Thursday, July 30, 2020

"Every Day a Little Death": Stray Dog's "Lobby Hero" movingly tells of small tragedies

The essence of tragedy is the fatal flaw in the protagonist’s noble character. It’s a crack in the foundation that eventually causes the entire edifice of their life to come crashing to the ground, usually with fatal consequences for all involved.

Gary F. Bell and the cast of Lobby Hero
This can be thrilling in the theatre, I think, at least partly because it so rarely happens in real life. Most people have very few great flaws, but very many minor failings. Little mistakes, tiny hurts, and small betrayals can inflict pain, but there’s no great, heaven-storming crash. “Every Day a Little Death,” as the song from A Little Night Music goes.

The four characters in Kenneth Lonergan’s 2001 drama Lobby Hero, live streaming in a compelling production by Stray Dog Theatre through Friday July 31st, are ordinary working stiffs rather than nobility, and their story isn’t so much tragic as it is ironic. All four do what they think is the right thing, but it inevitably turns out wrong. No empires fall, but feelings are hurt, careers damaged, and friendships crippled. Life goes on, but everyone dies a little.

Jeremy Goldmeier
Set in the lobby of a middle-income apartment building in New York City in the wee hours of several consecutive mornings, the story of Lobby Hero revolves around the hapless Jeff (Jeremy Goldmeier), whose aimless life has left him working the graveyard shift as the building security guard. His stern boss William (Abraham Shaw) tells him to shape up and pushes self-help books on him which, of course, Jeff never reads. Jeff yearns to impress rookie cop Dawn (Eileen Engel), but she’s smitten with her overbearing senior partner Bill (Stephen Peirick)—until she discovers that the purpose of his late-night visits to the building is a regular hookup with a woman on the 22nd floor.

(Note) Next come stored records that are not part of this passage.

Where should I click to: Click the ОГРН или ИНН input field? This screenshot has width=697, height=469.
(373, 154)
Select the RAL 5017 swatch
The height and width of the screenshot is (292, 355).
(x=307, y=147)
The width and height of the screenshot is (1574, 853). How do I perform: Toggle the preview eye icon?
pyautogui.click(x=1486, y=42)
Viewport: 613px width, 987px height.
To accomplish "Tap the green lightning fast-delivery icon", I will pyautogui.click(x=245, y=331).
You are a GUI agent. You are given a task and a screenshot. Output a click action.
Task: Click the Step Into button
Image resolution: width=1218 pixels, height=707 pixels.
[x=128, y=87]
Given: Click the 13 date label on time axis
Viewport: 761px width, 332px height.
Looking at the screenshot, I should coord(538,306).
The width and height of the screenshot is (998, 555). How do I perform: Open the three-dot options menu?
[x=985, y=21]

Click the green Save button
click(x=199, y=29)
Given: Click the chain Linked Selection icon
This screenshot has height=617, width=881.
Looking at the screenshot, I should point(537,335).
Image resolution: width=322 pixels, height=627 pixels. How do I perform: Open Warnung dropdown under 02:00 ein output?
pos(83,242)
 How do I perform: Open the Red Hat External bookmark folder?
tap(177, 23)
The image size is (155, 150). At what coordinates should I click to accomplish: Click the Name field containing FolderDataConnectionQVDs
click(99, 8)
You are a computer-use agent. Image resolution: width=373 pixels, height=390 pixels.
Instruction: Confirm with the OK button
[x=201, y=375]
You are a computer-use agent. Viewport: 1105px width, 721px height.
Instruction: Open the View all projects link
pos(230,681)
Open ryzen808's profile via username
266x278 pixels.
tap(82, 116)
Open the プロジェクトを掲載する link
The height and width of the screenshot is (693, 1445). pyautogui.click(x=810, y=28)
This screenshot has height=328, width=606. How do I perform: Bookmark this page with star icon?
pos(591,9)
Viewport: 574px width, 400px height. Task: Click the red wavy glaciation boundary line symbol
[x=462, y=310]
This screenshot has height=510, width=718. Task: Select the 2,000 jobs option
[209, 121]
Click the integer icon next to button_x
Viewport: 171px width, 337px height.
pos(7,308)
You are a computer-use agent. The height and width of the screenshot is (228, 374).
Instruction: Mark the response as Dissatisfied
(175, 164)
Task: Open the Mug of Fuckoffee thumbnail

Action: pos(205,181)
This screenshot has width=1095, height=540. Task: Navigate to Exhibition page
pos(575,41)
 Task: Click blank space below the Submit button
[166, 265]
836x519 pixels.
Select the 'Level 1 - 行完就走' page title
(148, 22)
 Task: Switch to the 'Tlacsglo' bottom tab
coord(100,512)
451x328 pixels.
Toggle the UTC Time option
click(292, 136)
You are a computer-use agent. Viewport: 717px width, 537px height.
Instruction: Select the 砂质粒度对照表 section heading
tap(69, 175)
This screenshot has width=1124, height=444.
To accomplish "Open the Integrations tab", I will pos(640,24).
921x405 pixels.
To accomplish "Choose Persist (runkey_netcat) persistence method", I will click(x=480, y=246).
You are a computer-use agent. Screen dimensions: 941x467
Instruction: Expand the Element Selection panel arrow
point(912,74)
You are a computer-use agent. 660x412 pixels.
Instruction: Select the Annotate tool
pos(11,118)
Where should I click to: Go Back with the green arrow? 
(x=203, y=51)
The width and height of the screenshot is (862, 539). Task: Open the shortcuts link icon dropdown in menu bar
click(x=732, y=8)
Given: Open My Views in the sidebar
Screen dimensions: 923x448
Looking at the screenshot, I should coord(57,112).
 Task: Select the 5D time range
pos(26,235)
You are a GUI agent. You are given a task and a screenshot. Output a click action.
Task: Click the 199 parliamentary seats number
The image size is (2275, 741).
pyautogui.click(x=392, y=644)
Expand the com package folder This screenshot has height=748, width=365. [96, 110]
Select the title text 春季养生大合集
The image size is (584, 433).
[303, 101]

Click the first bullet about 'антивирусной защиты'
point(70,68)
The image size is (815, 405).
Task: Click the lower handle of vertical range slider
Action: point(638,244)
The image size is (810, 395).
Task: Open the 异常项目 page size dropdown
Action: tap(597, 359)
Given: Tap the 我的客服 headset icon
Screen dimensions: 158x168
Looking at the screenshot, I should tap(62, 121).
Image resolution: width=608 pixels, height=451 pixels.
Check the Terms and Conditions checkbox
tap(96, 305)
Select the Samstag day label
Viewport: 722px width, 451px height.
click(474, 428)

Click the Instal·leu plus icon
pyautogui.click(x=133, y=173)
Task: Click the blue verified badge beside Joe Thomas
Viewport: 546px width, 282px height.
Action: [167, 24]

William, meanwhile, has problems of his own. His brother has been implicated in the particularly heinous rape and murder of a nurse who had the misfortune to witness a gang of teenagers stealing drugs from a hospital. William’s brother claims he’s innocent, but he hasn’t got an alibi and asks William to cover for him by claiming they were at the movies together. For a man of William’s moral principles, it’s a serious conflict. He’s not completely convinced by his brother’s protestations of innocence, but he also knows the cops will assume a young black man with a troubled past and no alibi is guilty regardless of the truth.

Mr. Lonergan has drawn all four characters in such believable depth and detail that their trials are immediately moving. The more I think about the play, the more powerful it grows—a sure sign of great writing.

Director Gary F. Bell has assembled a very strong cast for his production. Mr. Peirick is completely convincing as the swaggering bully Bill—the sort of role he rarely gets to play, in my experience. Mr. Shaw shows the slow crumbling of William’s moral foundation in painful detail.

Ms. Engel all too clearly details the painful choices demanded of a woman taking on a man’s world in the pre-#metoo era and the personal cost of making them. And Mr. Goldmeier’s Jeff is a sad and touching combination of decency and ineptitude. The ultimate schlemiel, he means well but does a good thing badly, with unfortunate results for everyone.

The cast of Lobby Hero
Mr. Bell has given Lobby Hero a semi-staged production recorded live on the Stray Dog stage. All the characters are in costume and make limited use of props, but each one is enclosed in an acoustically dampened plexiglass booth to insure maximum protection from the coronavirus pandemic. They communicate via microphones and headsets, creating a kind of hybrid of stage production and radio play. Video edits allow actors to “fade to black” when they exit, but otherwise this has the immediacy of a real-time performance.

That said, the lack of blocking and a physical set tends to make the play a bit static at times and the actors can’t do much in the way of movement inside their individual booths. I couldn’t help wondering whether this might have worked better as an actual radio play, with liberal use of sound effects to make up for the lack of set and some props. It is, in any case, a creative approach to doing theatre during the plague years.

Lobby Hero is available for on-demand streaming through Friday the 31st, but you must reserve a ticket in advance online.